:: MATERIAL FOR THIS TASK ::

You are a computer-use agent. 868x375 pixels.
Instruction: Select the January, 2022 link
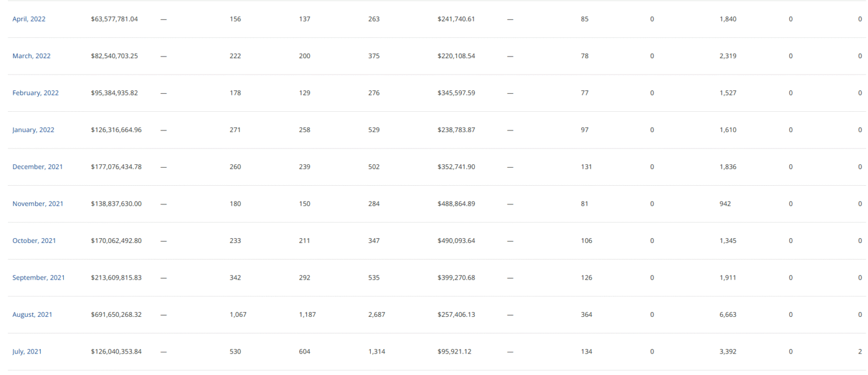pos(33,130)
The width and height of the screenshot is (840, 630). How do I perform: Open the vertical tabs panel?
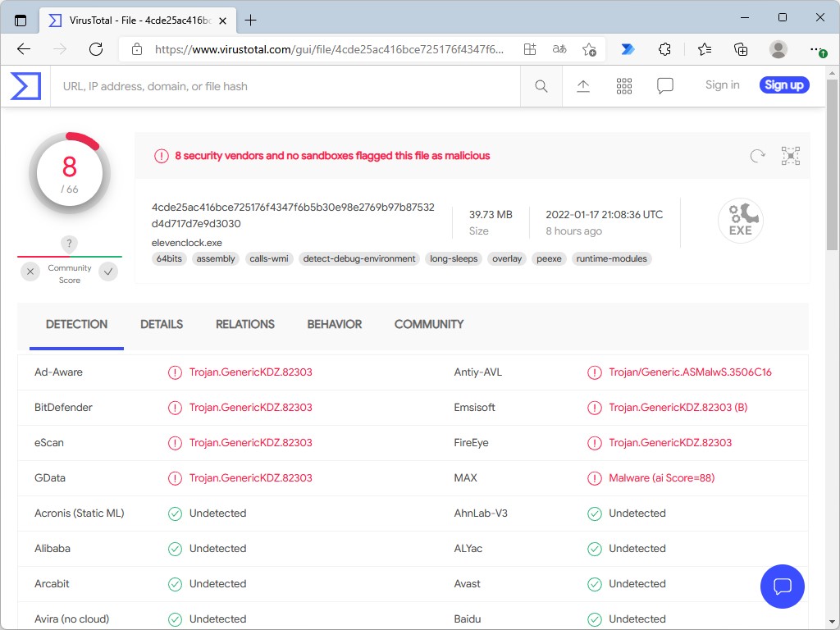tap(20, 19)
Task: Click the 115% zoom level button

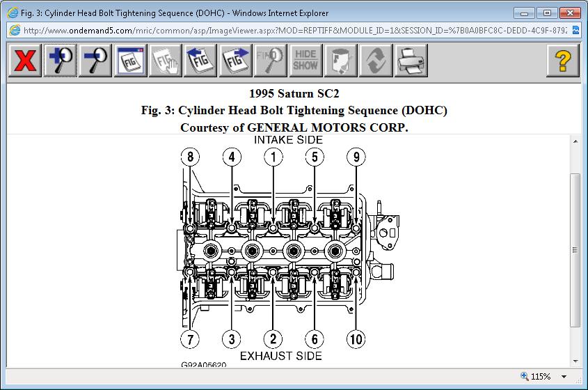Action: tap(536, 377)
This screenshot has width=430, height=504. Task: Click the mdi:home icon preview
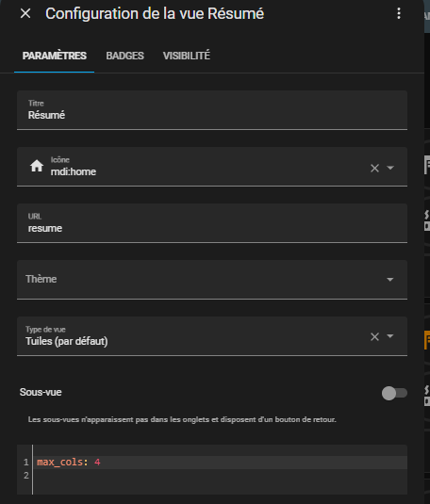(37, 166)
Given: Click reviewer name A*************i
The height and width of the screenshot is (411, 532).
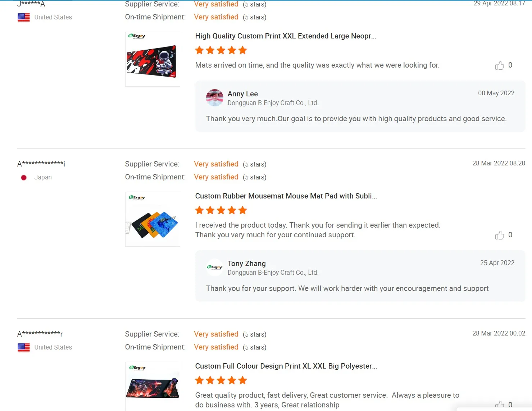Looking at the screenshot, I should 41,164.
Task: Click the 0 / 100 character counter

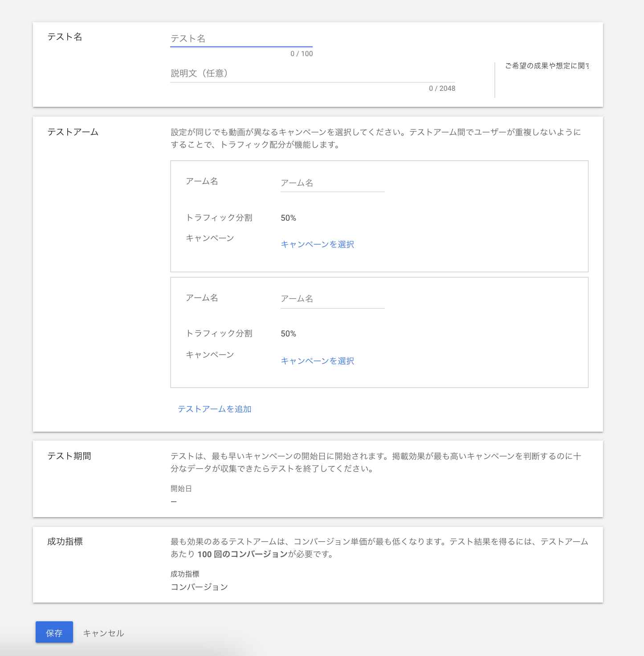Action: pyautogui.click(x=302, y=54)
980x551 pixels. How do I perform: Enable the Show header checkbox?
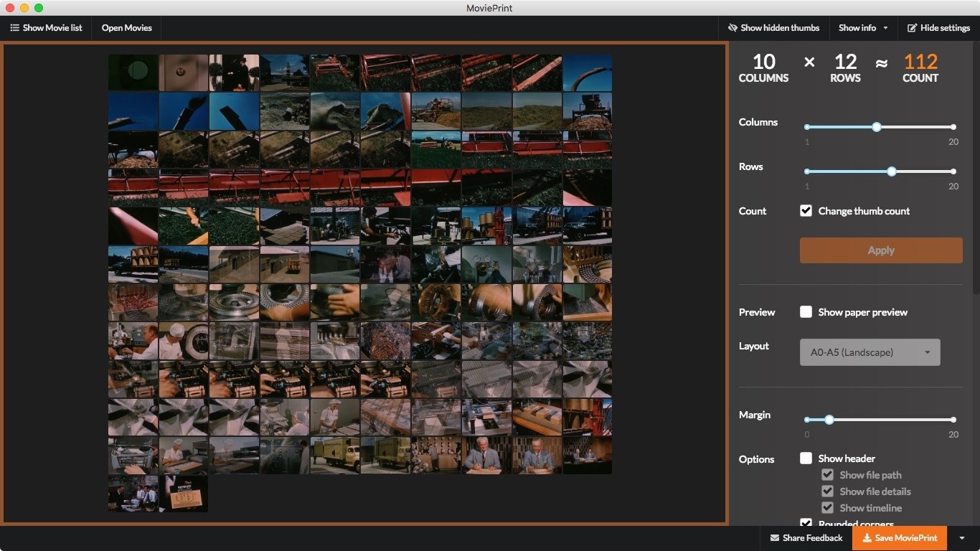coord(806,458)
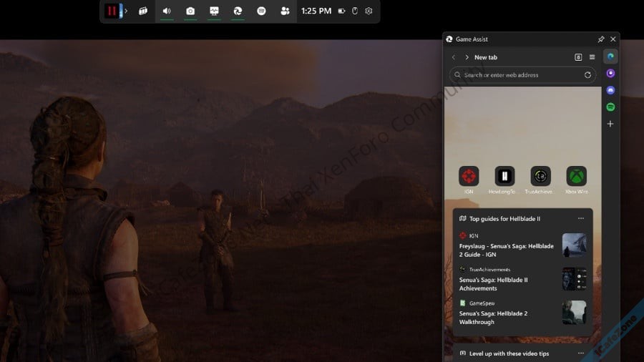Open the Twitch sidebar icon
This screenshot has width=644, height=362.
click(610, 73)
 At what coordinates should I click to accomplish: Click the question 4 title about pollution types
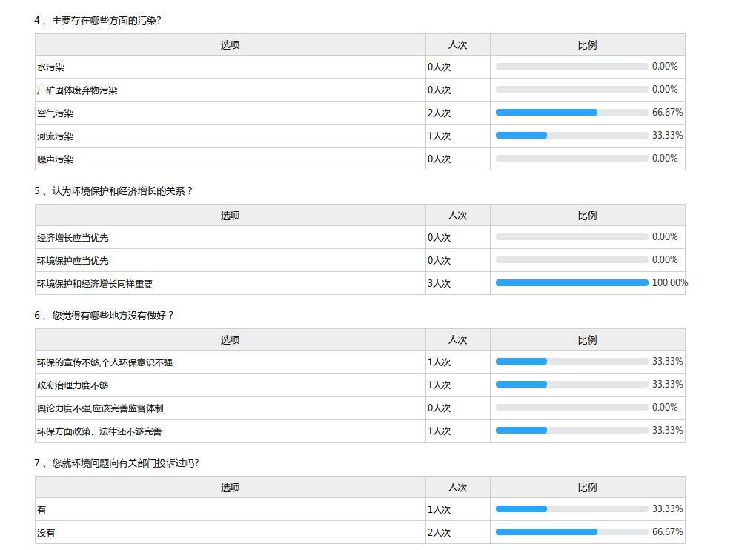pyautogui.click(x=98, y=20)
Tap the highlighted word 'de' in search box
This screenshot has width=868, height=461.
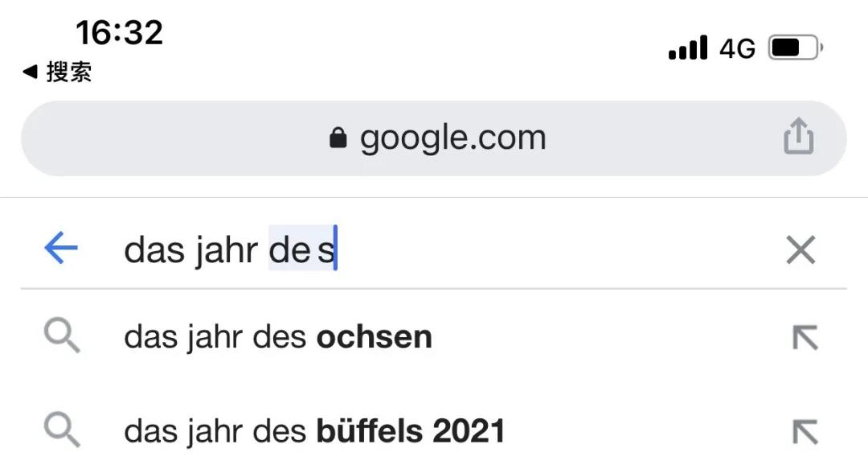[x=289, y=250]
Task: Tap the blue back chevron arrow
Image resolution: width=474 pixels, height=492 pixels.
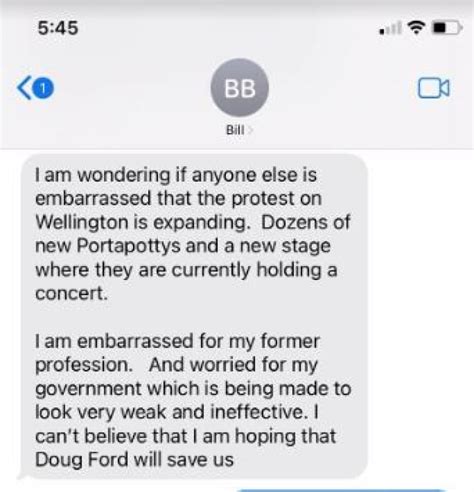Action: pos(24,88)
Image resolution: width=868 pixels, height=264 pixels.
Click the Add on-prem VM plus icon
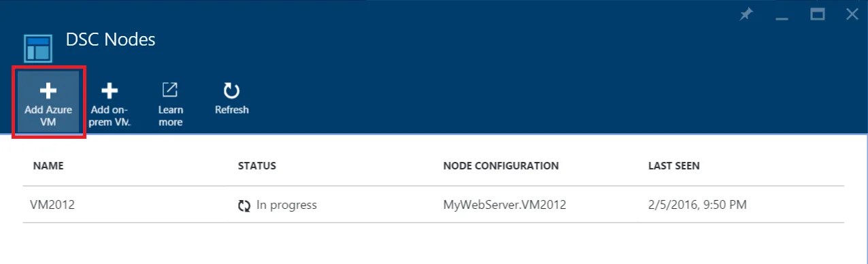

:::

Each line between the one holding "The width and" and the one holding "Task: Tap the blue back chevron arrow", inclusive, should be copied exactly as it appears above, and pictures should be omitted.

▶ **EXPECTED OUTPUT**:
The width and height of the screenshot is (840, 630). How do I perform: Open the vertical tabs panel?
tap(20, 19)
Task: Click the 115% zoom level button

Action: tap(536, 377)
This screenshot has width=430, height=504. Task: Click the mdi:home icon preview
(37, 166)
Given: Click reviewer name A*************i
The height and width of the screenshot is (411, 532).
Looking at the screenshot, I should 41,164.
Task: Click the 0 / 100 character counter

Action: pyautogui.click(x=302, y=54)
980x551 pixels. How do I perform: Enable the Show header checkbox?
coord(806,458)
Open the Twitch sidebar icon
This screenshot has width=644, height=362.
click(610, 73)
 At what coordinates should I click to accomplish: Click the question 4 title about pollution types
pyautogui.click(x=98, y=20)
Tap the highlighted word 'de' in search box
This screenshot has width=868, height=461.
[x=289, y=250]
Task: Tap the blue back chevron arrow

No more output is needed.